(Screen grounding examples)
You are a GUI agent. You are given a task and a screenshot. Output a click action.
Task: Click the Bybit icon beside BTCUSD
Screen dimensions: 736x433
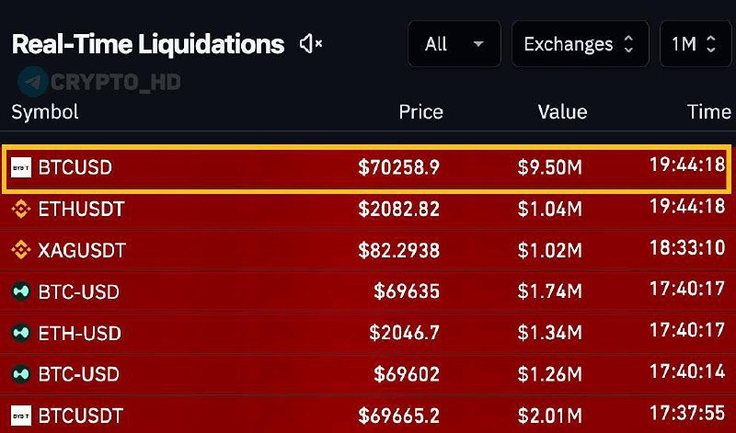(x=20, y=168)
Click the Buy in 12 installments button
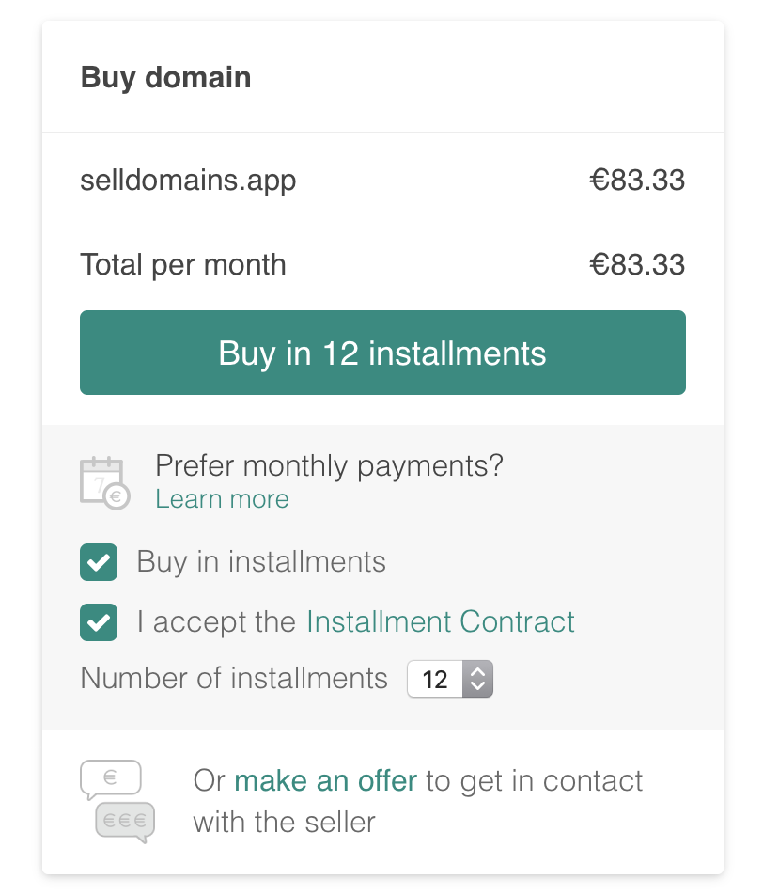The image size is (763, 895). tap(382, 353)
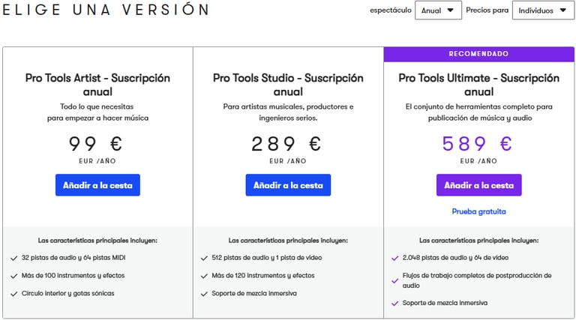Click checkmark beside Círculo interior y gotas sónicas
The width and height of the screenshot is (576, 320).
coord(14,294)
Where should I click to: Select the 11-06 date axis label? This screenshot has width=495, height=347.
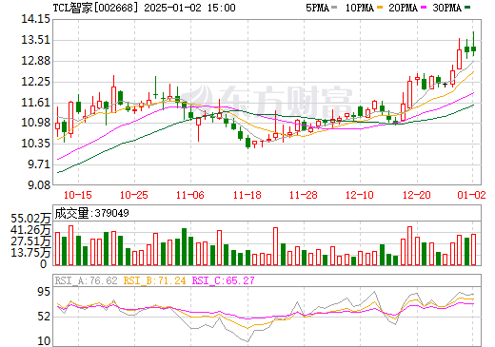pos(190,195)
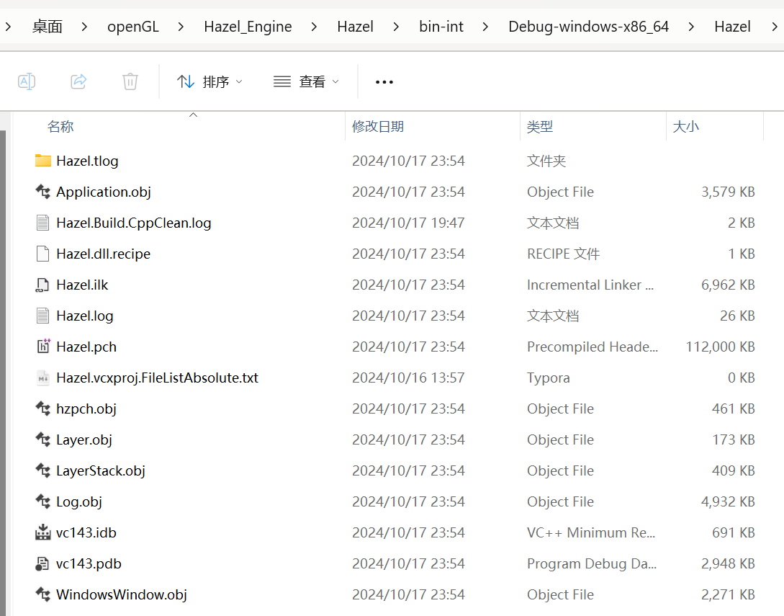Sort by 大小 column header
Image resolution: width=784 pixels, height=616 pixels.
tap(685, 126)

**Exercise objective**
Put every line of the records above into a Markdown table with the columns Row and Line, numbering the rows and skipping blank lines. Leave the pictures out.

**Written solution**
| Row | Line |
|---|---|
| 1 | You are a GUI agent. You are given a task and a screenshot. Output a click action. |
| 2 | Task: Click the Bybit icon beside BTCUSD |
| 3 | Screen dimensions: 736x433 |
| 4 | (x=20, y=168) |
| 5 | Click the Buy in 12 installments button |
| 6 | The image size is (763, 895). tap(382, 353) |
| 7 | Click checkmark beside Círculo interior y gotas sónicas |
| 8 | The width and height of the screenshot is (576, 320). |
| 9 | coord(14,294) |
| 10 | Where should I click to: Select the 11-06 date axis label? This screenshot has width=495, height=347. |
| 11 | pos(190,195) |
| 12 | Sort by 大小 column header |
| 13 | Image resolution: width=784 pixels, height=616 pixels. |
| 14 | tap(685, 126) |